TAREA BREVE: ¿Puedes copiar al pie de la letra el pasaje del texto sobre el maratón de Lisboa comprendido entre "Unas horas después, como" y "raro. Empezamos bien...", ambos incluidos?

FRAGMENTO DADO:
☆ ☆ ☆

Unas horas después, como en uno de esos giros de las pelis de acción, estoy subido en un barco rodeado de influencers surcando el Tejo, que es como los portugueses llaman al Tajo, el río que nos une, como otras tantas cosas, pese a que nos empeñamos en vivir de espaldas dentro de una misma península. En la cubierta del barco, mientras un DJ anima el cotarro, chicas y chicos sonrientes, impecablemente vestidos de Hoka, sin una arruga, todos relucientes, conversan animadamente mientras yo, inseguro por el vaivén de la embarcación, trato de subir por una escalera muy estrecha rezando para no ser el tonto que se cae. Una vez más he metido la pata y en vez de ponerme la camiseta de la marca, llevo una con el esqueleto de un drugo de la Naranja Mecánica. La gente me mira raro. Empezamos bien...
Lisboa acogía el domingo su maratón y organizaba, de propina, un medio maratón y un 8K. El patrocinador deportivo había decidido invitar a atletas, ‘influencers’ y periodistas para que conociéramos el evento y el primer día decidieron entretenernos y conquistarnos con un plácido paseo por el río mientras el sol cae por detrás del puente 25 de abril. Nos dividen por equipos y nos ponen a jugar a una especie de trivial. Mi equipo va primero y sólo queda una pregunta, un guiño para hacerse un poco de publicidad: ¿Cuál es el eslogan de Hoka? Hasta entonces, durante más de 40 preguntas, he decidido mantenerme en segundo plano, dejar que los demás contesten, para no meter la pata, que es mi especialidad. Pero esa última me la sé. Lo he visto decenas de veces: Time to Fly. No miro las otras tres respuestas. No espero a que nadie pulse. Lanzo mi dedo y pulso mientras miro al resto con aire triunfal. Nada más hacerlo escucho el grito de mis compañeros: “¡Nooooooooo!”. El último año Hoka ha renovado su eslogan por uno nuevo: “Fly Human Fly”. Lo he vuelto a hacer…
Son las nueve de la noche y me he lanzado a la barra para olvidar el bochorno. La mayoría sólo bebe agua. Pero los periodistas hacemos trabajar el tirador de cerveza y nos vamos relajando. Reyes Estévez sigue siendo el puto amo. Hace años que se retiró, que dejó de poner el estadio en pie con sus aceleraciones eléctricas, pero ahora corre con brillo en carreras de ruta y encima nadie se acerca a su aura de estrella. Reyes habla con Yago Rojo. Los dos van a correr el Maratón de Valencia. Todo el mundo va a correr el Maratón de Valencia. Durante el fin de semana la gente no para de hablar del Maratón de Valencia. Reyes quiere bajar de 2h20 el 3 de diciembre. Con 47 años. Es un animal. Yago le cuenta que pretende pelear por una de las plazas olímpicas y a Reyes se le enciende la mirada. “Te escucho y me sale el ojo del tigre. Eso es lo bonito del atletismo, pelear por los objetivos”.

☆ ☆ ☆

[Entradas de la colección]
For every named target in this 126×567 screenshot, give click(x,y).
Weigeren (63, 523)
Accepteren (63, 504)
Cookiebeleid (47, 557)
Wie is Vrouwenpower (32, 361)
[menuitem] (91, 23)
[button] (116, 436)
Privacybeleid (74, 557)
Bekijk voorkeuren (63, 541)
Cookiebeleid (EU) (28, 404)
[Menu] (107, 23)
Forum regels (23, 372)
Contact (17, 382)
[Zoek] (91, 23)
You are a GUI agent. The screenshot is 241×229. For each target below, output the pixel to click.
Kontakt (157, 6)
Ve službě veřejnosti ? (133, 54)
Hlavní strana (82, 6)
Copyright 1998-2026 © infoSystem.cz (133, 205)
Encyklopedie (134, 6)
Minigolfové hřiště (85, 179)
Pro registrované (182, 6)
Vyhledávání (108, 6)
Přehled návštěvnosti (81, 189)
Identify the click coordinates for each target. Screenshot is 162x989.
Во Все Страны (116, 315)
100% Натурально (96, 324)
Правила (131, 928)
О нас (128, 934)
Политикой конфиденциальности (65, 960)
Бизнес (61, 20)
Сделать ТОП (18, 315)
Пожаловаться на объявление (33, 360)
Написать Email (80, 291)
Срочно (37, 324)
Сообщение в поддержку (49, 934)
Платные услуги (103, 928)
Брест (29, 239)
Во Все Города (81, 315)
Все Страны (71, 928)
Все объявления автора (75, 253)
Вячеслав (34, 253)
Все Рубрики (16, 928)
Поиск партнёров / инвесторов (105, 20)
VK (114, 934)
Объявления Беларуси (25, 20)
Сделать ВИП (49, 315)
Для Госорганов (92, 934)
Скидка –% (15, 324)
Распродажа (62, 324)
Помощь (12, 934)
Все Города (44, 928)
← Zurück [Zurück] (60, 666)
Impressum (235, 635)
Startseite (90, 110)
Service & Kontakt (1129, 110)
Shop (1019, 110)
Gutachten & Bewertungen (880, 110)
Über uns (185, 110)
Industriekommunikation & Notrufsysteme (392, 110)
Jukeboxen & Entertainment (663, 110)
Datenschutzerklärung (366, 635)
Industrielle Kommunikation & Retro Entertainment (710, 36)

☆ ☆ ☆

RESPUESTA:
Unas horas después, como en uno de esos giros de las pelis de acción, estoy subido en un barco rodeado de influencers surcando el Tejo, que es como los portugueses llaman al Tajo, el río que nos une, como otras tantas cosas, pese a que nos empeñamos en vivir de espaldas dentro de una misma península. En la cubierta del barco, mientras un DJ anima el cotarro, chicas y chicos sonrientes, impecablemente vestidos de Hoka, sin una arruga, todos relucientes, conversan animadamente mientras yo, inseguro por el vaivén de la embarcación, trato de subir por una escalera muy estrecha rezando para no ser el tonto que se cae. Una vez más he metido la pata y en vez de ponerme la camiseta de la marca, llevo una con el esqueleto de un drugo de la Naranja Mecánica. La gente me mira raro. Empezamos bien...